• REQUIRED WORK
Produce word for word the lines of the data below running from the one that has "Click the Adobe Creative Cloud process icon" to the one that has "You are a computer-use agent. The", inclusive, and no others.

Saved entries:
□ □ □ □ □ □ □

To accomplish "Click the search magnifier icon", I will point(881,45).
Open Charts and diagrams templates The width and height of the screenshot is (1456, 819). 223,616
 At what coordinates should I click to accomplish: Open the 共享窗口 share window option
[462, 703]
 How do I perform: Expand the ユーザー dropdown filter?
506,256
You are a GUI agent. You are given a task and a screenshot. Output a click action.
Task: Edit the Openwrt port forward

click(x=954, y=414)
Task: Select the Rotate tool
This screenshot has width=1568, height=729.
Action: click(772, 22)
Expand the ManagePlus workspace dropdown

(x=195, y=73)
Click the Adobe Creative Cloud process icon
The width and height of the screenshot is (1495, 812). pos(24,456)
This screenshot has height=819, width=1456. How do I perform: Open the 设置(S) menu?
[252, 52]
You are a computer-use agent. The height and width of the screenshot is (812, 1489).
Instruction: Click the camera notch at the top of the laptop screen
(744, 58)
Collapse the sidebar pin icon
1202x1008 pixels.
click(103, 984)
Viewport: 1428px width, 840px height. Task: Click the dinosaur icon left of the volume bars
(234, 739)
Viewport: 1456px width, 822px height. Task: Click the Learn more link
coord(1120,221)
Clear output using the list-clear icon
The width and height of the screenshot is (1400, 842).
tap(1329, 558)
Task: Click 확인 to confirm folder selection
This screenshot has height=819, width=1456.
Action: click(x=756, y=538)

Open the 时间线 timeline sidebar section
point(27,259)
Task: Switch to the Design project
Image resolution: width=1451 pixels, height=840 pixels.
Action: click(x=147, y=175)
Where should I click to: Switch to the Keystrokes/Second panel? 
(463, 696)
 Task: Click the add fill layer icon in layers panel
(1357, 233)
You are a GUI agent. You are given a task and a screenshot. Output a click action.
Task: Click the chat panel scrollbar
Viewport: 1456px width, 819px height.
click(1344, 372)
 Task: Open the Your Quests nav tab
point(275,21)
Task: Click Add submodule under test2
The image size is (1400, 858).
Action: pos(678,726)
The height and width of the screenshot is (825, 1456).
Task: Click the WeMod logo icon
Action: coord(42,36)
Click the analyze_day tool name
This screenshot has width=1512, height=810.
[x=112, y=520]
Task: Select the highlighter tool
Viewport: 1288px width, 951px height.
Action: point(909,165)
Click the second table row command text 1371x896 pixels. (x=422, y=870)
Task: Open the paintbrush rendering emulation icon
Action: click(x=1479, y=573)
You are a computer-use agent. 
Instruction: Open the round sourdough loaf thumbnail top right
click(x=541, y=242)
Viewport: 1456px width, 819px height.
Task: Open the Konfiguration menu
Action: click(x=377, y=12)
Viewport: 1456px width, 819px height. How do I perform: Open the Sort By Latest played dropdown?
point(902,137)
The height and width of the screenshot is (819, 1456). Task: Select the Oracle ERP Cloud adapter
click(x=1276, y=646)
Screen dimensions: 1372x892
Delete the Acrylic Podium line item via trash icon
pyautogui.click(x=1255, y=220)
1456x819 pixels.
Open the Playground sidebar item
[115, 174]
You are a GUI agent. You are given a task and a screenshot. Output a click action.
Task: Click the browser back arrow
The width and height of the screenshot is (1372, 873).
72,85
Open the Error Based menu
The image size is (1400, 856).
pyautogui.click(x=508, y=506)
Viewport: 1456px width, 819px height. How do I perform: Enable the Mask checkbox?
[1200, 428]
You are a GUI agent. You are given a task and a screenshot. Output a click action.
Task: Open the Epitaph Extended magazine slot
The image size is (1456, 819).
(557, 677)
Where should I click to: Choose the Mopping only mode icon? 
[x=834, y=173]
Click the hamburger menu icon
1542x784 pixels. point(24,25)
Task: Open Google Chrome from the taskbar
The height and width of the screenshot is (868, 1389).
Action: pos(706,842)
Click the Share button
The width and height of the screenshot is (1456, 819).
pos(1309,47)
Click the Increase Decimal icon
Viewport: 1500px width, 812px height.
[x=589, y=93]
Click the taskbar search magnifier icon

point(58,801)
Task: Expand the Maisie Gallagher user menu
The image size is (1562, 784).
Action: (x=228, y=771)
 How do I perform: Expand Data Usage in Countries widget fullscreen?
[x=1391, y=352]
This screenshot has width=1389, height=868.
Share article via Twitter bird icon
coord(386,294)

□ □ □ □ □ □ □

• TASK SOLUTION
Click the Adobe Creative Cloud process icon
The width and height of the screenshot is (1495, 812). pos(24,456)
This screenshot has height=819, width=1456. How do I perform: Open the 设置(S) menu?
[252, 52]
You are a computer-use agent. The height and width of the screenshot is (812, 1489).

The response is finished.